Task goal -
Copy exactly. Begin with the line that contains "This screenshot has height=384, width=741." and stop after the last line of the records.

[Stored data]
━━━━━━━━━━

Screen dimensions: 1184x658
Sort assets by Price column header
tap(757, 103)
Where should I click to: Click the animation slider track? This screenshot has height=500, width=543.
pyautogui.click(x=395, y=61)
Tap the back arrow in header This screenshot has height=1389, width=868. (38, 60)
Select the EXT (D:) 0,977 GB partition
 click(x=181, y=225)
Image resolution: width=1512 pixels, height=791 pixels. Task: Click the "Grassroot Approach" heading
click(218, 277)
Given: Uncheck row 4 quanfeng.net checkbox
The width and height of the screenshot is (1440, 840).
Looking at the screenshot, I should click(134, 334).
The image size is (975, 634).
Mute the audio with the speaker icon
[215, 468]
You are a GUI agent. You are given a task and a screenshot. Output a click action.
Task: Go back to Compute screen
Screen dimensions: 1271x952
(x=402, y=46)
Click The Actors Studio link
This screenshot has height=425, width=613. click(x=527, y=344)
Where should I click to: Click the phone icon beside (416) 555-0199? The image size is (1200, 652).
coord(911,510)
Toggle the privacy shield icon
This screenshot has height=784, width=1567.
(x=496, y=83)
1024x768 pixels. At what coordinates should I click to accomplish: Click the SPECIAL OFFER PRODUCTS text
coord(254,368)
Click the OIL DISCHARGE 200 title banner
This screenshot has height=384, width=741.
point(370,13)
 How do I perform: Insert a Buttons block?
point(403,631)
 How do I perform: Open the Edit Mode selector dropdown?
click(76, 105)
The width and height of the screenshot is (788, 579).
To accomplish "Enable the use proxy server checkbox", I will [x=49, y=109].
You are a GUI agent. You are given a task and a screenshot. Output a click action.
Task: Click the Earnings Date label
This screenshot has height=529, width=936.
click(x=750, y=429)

━━━━━━━━━━

Response to this task -
This screenshot has height=384, width=741.
point(370,13)
 How do I perform: Insert a Buttons block?
point(403,631)
 How do I perform: Open the Edit Mode selector dropdown?
click(76, 105)
The width and height of the screenshot is (788, 579).
To accomplish "Enable the use proxy server checkbox", I will [x=49, y=109].
You are a GUI agent. You are given a task and a screenshot. Output a click action.
Task: Click the Earnings Date label
This screenshot has height=529, width=936.
click(x=750, y=429)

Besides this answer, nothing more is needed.